April 22, 2010 5:41 PM
The Lehman Bill: Approaching $750 Million...and Counting
Posted by Zach Lowe
The latest Lehman Brothers bill is in, and the total dollar amount the bankrupt estate has paid out to financial advisers and law firms is approaching $750 million and might possibly be on its way to $1 billion, according to documents Lehman filed today with the SEC and this Bloomberg article.
The rate of law firm billing has actually slowed down a bit since the last time we checked. Through January, 2010, law firms had billed about $311 million of the $649 million total paid out to advisers since Lehman filed for Chapter 11 protection on Sept. 15, 2008. Over February and March of this year, the total bill jumped by about $82 million to $731 million, with law firms accounting for just $20 million of the increase in those two months, according to the SEC documents. The total law firm bill is now up to $331 million.
The biggest biller, to no one's surprise, continues to be Lehman's lead debtor counsel at Weil, Gotshal & Manges, which has billed the estate just short of $165 million since the bankruptcy filing. As we reported in February, Weil's bill breaks down to about $300,000 per day since Lehman's bankruptcy filing. Weil billed about $15 million in January and February combined, which breaks down to about $255,000 per day over those two months.

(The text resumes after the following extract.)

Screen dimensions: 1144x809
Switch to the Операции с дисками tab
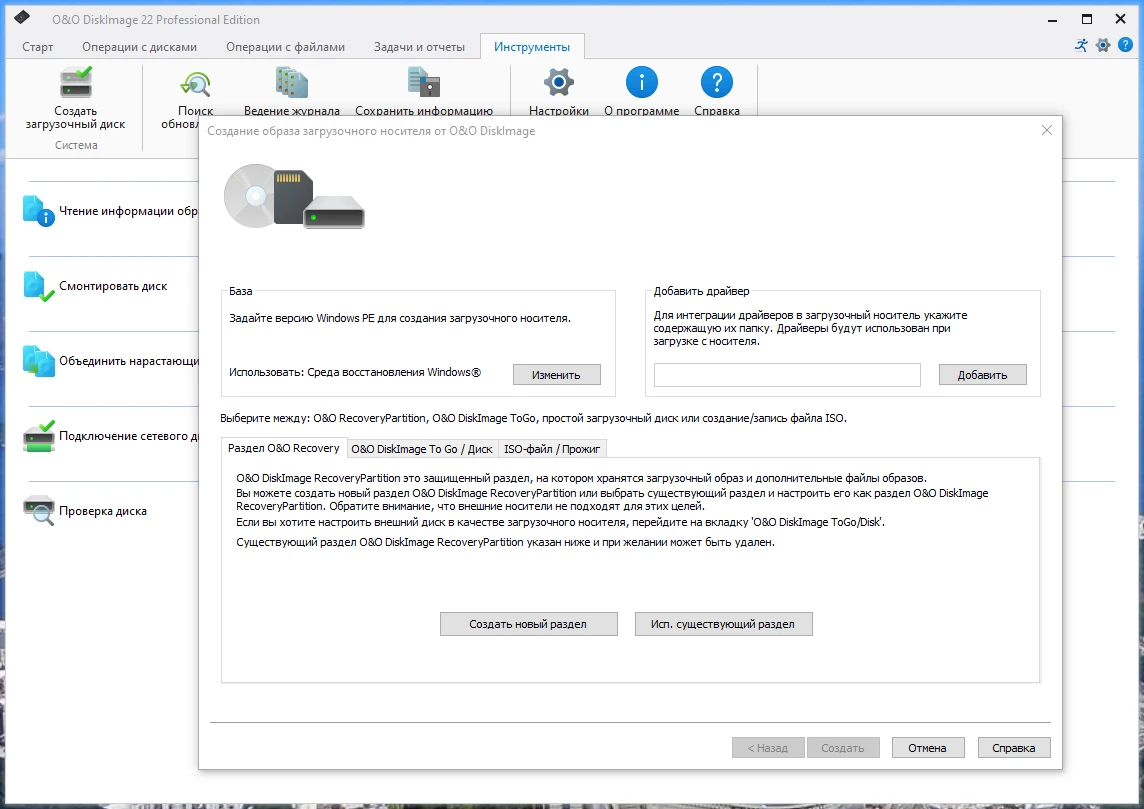[x=140, y=47]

The other top billers remain the same: Milbank, Tweed, Hadley & McCoy has billed $47.7 million in its role as lead creditors counsel, while Curtis, Mallet-Prevost, Colt & Mosle has billed about $15.8 million as Lehman's special conflicts counsel, SEC records show. Rising fast: Jones Day, which is litigating for Lehman against Barclays and Boies, Schiller & Flexner in a high-profile dispute over whether Barclays got an unfair $11 billion "windfall" when it purchased Lehman's North American assets shortly after Lehman's bankruptcy filing. Jones Day's bill has surged to just over $20 million, SEC records show. Jenner & Block has racked up a $48.4 million bill for producing the 2,000-plus page examiner's report investigating Lehman's collapse--the report that unearthed Lehman's use of the now-infamous Repo-105 transactions to mask its debt levels.

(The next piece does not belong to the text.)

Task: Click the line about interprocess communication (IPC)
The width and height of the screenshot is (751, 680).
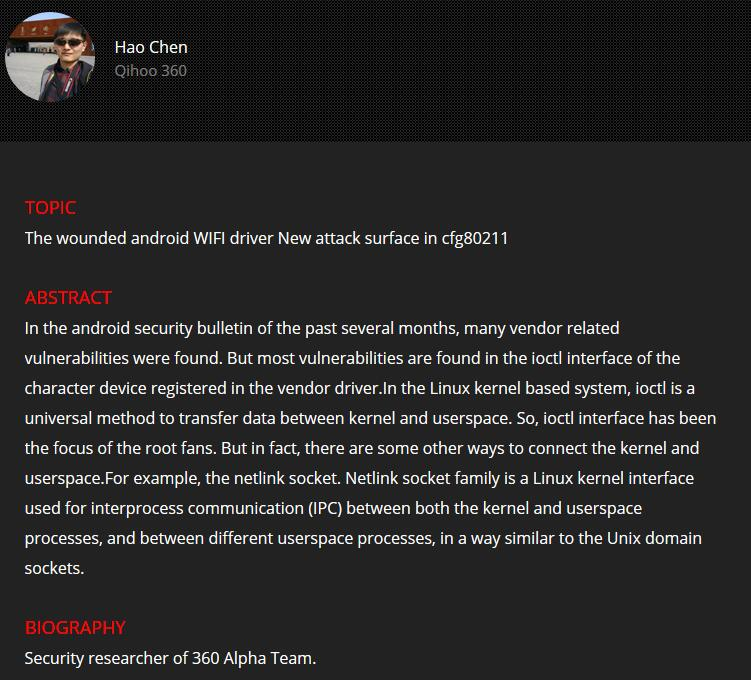Action: (x=333, y=509)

In any case, this is becoming quite a bill, and not everyone is thrilled about it, even though Lehman's bankruptcy is unprecedented in terms of its complexity, according to Bloomberg. "What a travesty," George Fisher, head of municipal trading for Capital Guardian LLC told the news service. "They've taken nearly three-quarters of a billion dollars out of a company that's bankrupt, and nobody cares."
We're not sure about that last part, George.